The petition states that withholding funding in the middle of the school year, after the schools had pledged to employ teachers for a certain number of hours, left them with a financial hole of tens of millions of shekels. The funding was cut due to the government’s failure to pass a budget.
Funding was not withheld from recognized but unofficial schools belonging to the ultra-Orthodox Shas and United Torah Judaism parties’ school systems. The High Court is to hear the petition on Tuesday.
At the beginning of the school year the Education Ministry produces a funding report for all schools in which it details the number of hours they have been allocated and funded for that year. That figure is derived from the total number of students, the number of mainstreamed special needs students and the children’s socioeconomic background. Additional hours are allocated and funded for schools with poorer children.

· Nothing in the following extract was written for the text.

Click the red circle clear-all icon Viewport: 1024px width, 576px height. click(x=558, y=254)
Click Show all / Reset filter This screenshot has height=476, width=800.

While funding is assured by law to official schools with poorer children, funding to the recognized but unofficial schools which are not part of the ultra-Orthodox parties’ school systems is not enshrined in law, but comes from coalition agreements with the ultra-Orthodox. This year, because of the delay in passing the state budget for 2020, the Education Ministry cut off funding for recognized but unofficial schools with poorer children. The schools only discovered this about one month ago.
These schools officially receive only 75 percent of the funding that schools in the official system get and consequently are required to teach only some of the core curriculum. In fact, various additions to the budgets of the official schools has widened the gap in recent years between these schools, and today the recognized but unofficial schools receive only about 40 percent of the funding that official schools receive.
The damage to the schools that petitioned the High Court ranges from tens to hundreds of thousands of shekels each, depending on the size of the institution and the children’s socioeconomic background. The Education Ministry responded to the petition that although budgetary data was presented to the schools at the beginning of the school year, principals “should be aware” that the funding of teaching hours “depends on the availability of a budgetary source.”
The Education Ministry recently froze funding for programs and enrichment for tens of thousands of children because of budgetary shortfalls due to the failure to pass a state budget for 2020. On Thursday, for example, 1,500 teachers in a special program for at-risk youth were informed that they might be dismissed because the program for next year has not yet been approved.
The Education Ministry did not respond to this report.